5. Termination of Employment for Cause. If Optionee is an employee of the Bank or a subsidiary corporation and Optionee’s employment with the Bank or a subsidiary corporation is terminated for cause, this option shall expire immediately, unless reinstated by the Board of Directors within thirty (30) days of such termination by giving written notice of such reinstatement to Optionee at his or her last known address. In the event of such reinstatement, Optionee may exercise this option only to such extent, for such time, and upon such terms and conditions as if Optionee had ceased to be an employee of the Bank or a subsidiary corporation upon the date of such termination for a reason other than cause, death or disability. Termination for cause shall include, but not be limited to, termination for malfeasance or gross misfeasance in the performance of duties or conviction of a crime involving moral turpitude, and, in any event, the determination of the Board of Directors with respect thereto shall be final and conclusive.

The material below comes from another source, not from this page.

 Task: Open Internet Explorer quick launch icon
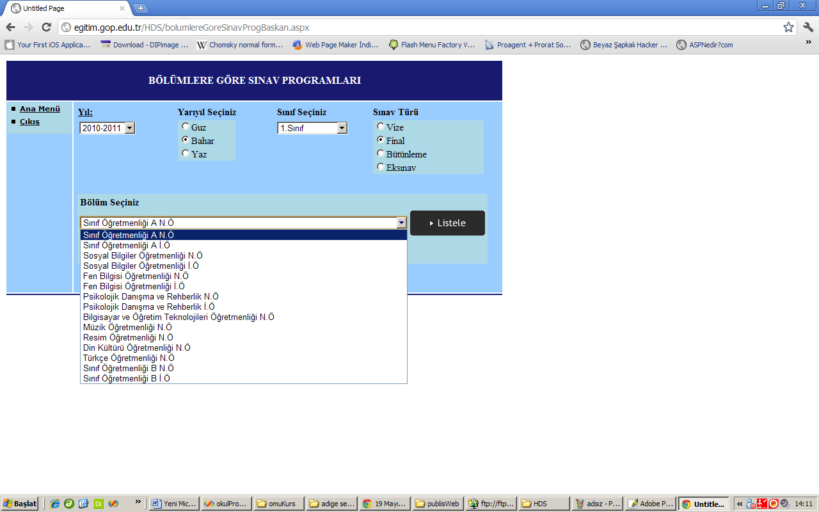[55, 504]
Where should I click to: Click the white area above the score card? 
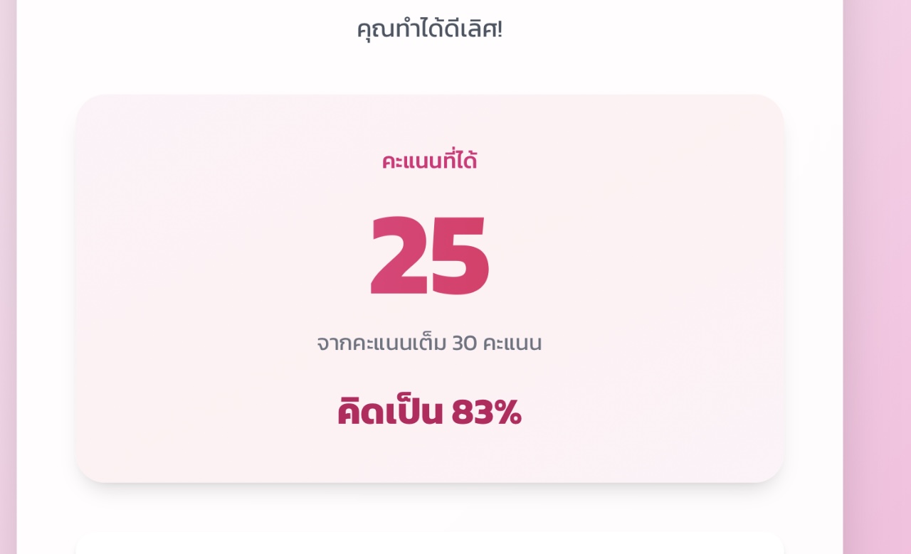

6. Nontransferability; Death or Disability of Optionee. This option shall not be transferable except by will or by the applicable laws of descent and distribution and shall be exercisable during Optionee’s lifetime only by Optionee. If Optionee dies while serving as a director or an employee of the Bank or a subsidiary corporation, or during the three (3) month period referred to in Paragraph 4 hereof, this option shall expire one (1) year after the date of Optionee’s death or on the day specified in Paragraph 2 hereof, whichever is earlier. After Optionee’s death but before such expiration, the persons to whom Optionee’s rights under this option shall have passed by will or by the applicable laws of descent and distribution or the executor or administrator of Optionee’s estate shall have the right to exercise this option as to those shares for which installments had accrued under Paragraph 2 hereof as of the date on which Optionee ceased to be a director or an employee of the Bank or a subsidiary corporation.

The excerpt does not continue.